The report’s underlying assumption is that technological governance is lagging behind technological capability. It calls for stronger accountability, transparency, digital literacy and upskilling for those building and using automated systems.

5. What does the report imply for global governance and risk preparedness?

The report’s strongest implication is that fragmented governance is becoming a risk multiplier. Across conflict, trade, technology, pollution, biotech and demographic ageing, the report repeatedly returns to the same problem: many of the most severe risks require collective action, but the international environment is becoming less cooperative.

For armed conflict, the report argues that weakened faith in multilateral institutions could push governments towards unilateral action and selective alliances. For geo-economic confrontation, it warns that escalating tariffs, sanctions and investment restrictions could fragment global trade and weaken cooperation on climate, health, technology and development. For pollution and biotech, it stresses the need for better regulation, monitoring and global norms.

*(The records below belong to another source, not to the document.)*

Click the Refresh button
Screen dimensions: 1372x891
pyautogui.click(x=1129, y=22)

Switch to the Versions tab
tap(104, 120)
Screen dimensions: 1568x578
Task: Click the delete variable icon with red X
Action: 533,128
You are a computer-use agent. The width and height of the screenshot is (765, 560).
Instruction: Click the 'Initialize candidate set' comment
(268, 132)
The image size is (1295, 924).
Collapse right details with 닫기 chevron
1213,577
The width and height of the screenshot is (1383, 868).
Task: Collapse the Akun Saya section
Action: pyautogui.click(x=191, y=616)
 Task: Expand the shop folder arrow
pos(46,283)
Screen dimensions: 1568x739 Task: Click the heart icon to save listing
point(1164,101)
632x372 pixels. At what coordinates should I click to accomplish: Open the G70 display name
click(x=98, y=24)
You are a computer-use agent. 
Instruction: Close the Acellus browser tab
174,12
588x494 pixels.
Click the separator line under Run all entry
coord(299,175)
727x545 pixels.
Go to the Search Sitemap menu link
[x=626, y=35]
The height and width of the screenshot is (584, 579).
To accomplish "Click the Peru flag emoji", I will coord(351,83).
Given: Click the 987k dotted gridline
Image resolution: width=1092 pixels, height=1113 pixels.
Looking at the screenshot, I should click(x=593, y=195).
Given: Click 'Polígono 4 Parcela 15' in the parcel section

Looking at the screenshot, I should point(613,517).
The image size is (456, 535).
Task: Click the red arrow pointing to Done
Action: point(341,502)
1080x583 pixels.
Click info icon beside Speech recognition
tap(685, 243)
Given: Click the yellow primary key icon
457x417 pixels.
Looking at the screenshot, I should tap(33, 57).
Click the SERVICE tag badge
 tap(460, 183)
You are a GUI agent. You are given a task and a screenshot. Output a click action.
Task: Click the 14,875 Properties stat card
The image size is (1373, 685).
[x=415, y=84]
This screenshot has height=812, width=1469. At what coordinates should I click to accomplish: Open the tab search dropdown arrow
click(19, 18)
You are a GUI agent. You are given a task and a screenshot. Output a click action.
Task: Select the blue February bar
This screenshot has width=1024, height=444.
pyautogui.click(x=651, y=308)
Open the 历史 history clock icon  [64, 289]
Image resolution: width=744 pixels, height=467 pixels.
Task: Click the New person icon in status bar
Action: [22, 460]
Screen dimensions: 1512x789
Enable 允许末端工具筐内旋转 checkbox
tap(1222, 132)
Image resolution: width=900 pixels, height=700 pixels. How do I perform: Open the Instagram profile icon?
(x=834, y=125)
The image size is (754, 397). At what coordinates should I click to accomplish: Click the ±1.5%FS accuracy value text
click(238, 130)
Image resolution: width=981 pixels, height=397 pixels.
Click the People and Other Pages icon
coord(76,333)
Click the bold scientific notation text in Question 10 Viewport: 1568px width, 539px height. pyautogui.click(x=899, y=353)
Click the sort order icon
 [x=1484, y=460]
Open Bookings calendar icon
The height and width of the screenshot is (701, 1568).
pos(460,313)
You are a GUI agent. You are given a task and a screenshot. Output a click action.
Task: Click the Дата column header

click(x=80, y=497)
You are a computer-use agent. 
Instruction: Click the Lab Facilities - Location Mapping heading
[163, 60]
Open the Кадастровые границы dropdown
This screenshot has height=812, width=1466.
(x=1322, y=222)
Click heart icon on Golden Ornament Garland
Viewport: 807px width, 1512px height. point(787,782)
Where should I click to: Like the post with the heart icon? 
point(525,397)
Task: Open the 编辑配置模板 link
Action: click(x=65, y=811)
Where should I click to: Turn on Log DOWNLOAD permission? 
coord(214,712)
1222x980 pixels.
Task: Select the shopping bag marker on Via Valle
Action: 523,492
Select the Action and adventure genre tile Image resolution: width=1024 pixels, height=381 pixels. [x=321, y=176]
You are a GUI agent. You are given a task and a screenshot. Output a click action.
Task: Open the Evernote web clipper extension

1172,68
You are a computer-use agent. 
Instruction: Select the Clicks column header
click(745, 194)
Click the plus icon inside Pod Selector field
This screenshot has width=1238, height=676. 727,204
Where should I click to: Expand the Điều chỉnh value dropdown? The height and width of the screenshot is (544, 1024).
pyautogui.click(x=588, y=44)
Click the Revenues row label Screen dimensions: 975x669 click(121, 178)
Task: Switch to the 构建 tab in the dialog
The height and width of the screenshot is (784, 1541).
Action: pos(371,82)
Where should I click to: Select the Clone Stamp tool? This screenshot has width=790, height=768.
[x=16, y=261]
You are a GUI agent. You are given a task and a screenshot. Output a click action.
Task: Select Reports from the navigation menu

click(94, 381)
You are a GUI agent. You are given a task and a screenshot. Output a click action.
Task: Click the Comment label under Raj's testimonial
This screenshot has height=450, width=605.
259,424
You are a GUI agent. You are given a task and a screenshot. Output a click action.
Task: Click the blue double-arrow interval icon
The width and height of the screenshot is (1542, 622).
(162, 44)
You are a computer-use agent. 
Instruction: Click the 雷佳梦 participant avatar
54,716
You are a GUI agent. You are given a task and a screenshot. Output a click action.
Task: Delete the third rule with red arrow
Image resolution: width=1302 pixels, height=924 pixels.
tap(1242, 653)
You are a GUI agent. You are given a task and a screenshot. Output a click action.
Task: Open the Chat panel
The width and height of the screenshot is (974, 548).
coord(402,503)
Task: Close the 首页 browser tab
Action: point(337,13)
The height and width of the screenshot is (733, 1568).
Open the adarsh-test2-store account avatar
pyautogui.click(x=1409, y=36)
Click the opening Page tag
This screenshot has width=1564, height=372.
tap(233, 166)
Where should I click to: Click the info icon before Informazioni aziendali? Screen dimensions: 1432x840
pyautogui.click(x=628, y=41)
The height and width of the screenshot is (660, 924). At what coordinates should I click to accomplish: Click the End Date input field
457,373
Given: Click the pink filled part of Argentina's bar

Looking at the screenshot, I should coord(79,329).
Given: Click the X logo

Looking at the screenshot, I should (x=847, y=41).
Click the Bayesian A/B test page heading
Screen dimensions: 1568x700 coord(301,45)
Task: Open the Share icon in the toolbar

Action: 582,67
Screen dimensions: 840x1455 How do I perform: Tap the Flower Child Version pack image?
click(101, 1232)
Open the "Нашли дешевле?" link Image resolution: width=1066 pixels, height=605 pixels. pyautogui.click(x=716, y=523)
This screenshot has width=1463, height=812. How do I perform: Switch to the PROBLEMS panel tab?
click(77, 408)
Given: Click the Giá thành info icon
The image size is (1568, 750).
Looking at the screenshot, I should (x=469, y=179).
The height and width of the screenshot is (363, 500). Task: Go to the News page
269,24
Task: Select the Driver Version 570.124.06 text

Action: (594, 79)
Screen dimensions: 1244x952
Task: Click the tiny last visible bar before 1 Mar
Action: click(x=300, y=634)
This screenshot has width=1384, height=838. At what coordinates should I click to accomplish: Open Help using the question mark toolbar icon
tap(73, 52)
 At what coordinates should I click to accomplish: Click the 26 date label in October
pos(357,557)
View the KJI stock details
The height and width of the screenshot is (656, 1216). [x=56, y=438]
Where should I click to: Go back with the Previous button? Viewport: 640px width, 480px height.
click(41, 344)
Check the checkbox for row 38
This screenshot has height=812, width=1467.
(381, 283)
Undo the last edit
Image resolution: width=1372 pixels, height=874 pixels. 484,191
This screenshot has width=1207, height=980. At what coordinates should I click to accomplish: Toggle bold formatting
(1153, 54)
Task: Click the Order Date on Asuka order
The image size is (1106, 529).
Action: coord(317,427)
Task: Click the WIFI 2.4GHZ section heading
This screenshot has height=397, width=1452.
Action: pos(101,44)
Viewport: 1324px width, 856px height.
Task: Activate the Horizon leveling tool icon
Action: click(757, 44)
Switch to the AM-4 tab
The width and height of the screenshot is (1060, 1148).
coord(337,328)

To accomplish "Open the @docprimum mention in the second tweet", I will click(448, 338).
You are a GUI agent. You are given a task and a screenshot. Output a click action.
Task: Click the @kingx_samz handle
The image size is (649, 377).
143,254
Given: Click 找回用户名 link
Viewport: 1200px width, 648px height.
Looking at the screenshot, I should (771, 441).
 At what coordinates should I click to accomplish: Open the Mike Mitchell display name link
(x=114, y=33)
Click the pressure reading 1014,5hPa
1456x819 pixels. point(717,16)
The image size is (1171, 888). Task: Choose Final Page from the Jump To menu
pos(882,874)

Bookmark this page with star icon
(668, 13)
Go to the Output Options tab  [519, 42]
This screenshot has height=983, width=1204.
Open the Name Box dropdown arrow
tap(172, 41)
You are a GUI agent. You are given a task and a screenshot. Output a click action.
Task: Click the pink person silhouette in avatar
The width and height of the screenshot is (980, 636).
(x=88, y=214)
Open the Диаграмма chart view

The report does not suggest that global treaties alone are sufficient. It also emphasizes regional organizations, multi-stakeholder engagement, domestic resilience, public education, corporate strategies, research and development, and better monitoring systems. But its broader conclusion is that durable risk mitigation depends on rebuilding forms of cooperation that can survive geopolitical rivalry.

The final message is cautiously normative: the world is moving into a more divided and unstable period, but the report insists there is no viable alternative to dialogue, collaboration and multilateral solutions. Its purpose is therefore not simply to forecast risk, but to push leaders to act before today’s warning signals become irreversible crises.